The kernel uses edac_mc and k8_edac modules.
This request was evaluated by Red Hat Product Management for inclusion in a Red
Hat Enterprise Linux maintenance release. Product Management has requested
further review of this request by Red Hat Engineering, for potential
inclusion in a Red Hat Enterprise Linux Update release for currently deployed
products. This request is not yet committed for inclusion in an Update
The machine is able to (re)boot without 'noedac'. So this seems that the
reported kernel panic has been somewhat random issue.
Could you copy and paste the panic you're seeing in this BZ?

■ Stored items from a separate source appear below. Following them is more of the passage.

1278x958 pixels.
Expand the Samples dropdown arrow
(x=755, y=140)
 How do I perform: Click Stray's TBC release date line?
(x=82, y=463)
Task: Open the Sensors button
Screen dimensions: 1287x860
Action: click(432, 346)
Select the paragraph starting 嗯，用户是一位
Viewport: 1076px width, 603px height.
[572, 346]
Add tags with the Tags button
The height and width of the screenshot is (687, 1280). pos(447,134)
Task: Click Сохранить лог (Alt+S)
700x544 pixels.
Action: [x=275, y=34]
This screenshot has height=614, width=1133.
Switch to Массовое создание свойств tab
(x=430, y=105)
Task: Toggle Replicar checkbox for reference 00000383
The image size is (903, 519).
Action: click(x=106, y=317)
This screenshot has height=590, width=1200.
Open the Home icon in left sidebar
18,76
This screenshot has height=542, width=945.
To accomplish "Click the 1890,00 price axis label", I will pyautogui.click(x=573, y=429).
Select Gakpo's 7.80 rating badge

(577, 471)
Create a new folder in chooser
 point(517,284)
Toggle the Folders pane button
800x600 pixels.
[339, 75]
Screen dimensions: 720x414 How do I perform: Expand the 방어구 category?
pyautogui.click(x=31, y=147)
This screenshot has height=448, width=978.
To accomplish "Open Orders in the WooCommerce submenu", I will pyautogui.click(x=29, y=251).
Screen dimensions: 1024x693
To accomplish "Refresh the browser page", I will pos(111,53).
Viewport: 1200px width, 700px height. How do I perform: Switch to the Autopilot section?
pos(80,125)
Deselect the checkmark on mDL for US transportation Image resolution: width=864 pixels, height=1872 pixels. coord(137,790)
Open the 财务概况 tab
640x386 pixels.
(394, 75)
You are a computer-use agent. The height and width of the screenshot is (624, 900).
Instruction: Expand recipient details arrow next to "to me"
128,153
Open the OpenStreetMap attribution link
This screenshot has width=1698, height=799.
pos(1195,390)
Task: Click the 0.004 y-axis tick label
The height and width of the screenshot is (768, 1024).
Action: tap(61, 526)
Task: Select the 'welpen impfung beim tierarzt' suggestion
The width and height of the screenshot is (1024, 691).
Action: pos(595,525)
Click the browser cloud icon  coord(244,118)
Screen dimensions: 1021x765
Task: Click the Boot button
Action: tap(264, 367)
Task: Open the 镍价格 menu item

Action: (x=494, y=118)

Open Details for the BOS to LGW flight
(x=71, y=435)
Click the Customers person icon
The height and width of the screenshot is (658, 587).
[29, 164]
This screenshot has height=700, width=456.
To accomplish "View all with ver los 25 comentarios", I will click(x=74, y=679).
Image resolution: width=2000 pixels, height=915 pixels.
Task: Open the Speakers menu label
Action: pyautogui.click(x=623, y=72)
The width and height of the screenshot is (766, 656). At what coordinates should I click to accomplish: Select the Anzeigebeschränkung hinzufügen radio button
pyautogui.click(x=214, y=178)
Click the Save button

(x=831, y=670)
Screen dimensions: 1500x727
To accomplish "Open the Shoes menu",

I have no more info from the kernel panic except I wrote when I opened this BZ.
There were no OOPS messages, just lines I wrote above.
Could you boot with "debug" on the bootline and see if you get any more output?
There seem to be a few reports of this on redhat-list as well.
Any ideas? I'm doing a binary search through kernel versions now.
Prarit, I'm adding Aris as he worked on the original back port of the EDAC modules.
Milan, please pass "panic_on_ue=0 debug" on the bootline. When your system
boots up, please attach the entire dmesg in this BZ.
I dont know if this is the same bug but I'm also seeing EDAC errors since
upgrading to this kernel (2.6.9-55). This is dual processor, dual core AMD 275.
The errors in dmesg look like this:
EDAC k8 MC0: general bus error: participating processor(local node origin),
time-out(no timeout) memory transaction type(generic read), mem or i/o(mem
access), cache level(generic)
MC0: CE page 0xfa77f, offset 0x130, grain 8, syndrome 0x2242, row 1, channel 0,
label "": k8_edac
MC0: CE - no information available: k8_edac Error Overflow set
EDAC k8 MC0: extended error code: ECC chipkill x4 error
Greg Matthews, please check if your memory modules are OK with a tool like
memtest86+. We introduced EDAC support in RHEL-4.5 and it's possible that there're
a hardware problem and you just didn't knew because EDAC wasn't enabled.
Once you're sure the memory modules are OK and if the error persists, let me know.
(In reply to comment #24)
This was indeed a bad memory module. It has now been replaced and the errors are
no longer generated. Thanks for the steer.
As per comment #33, this is NOTABUG.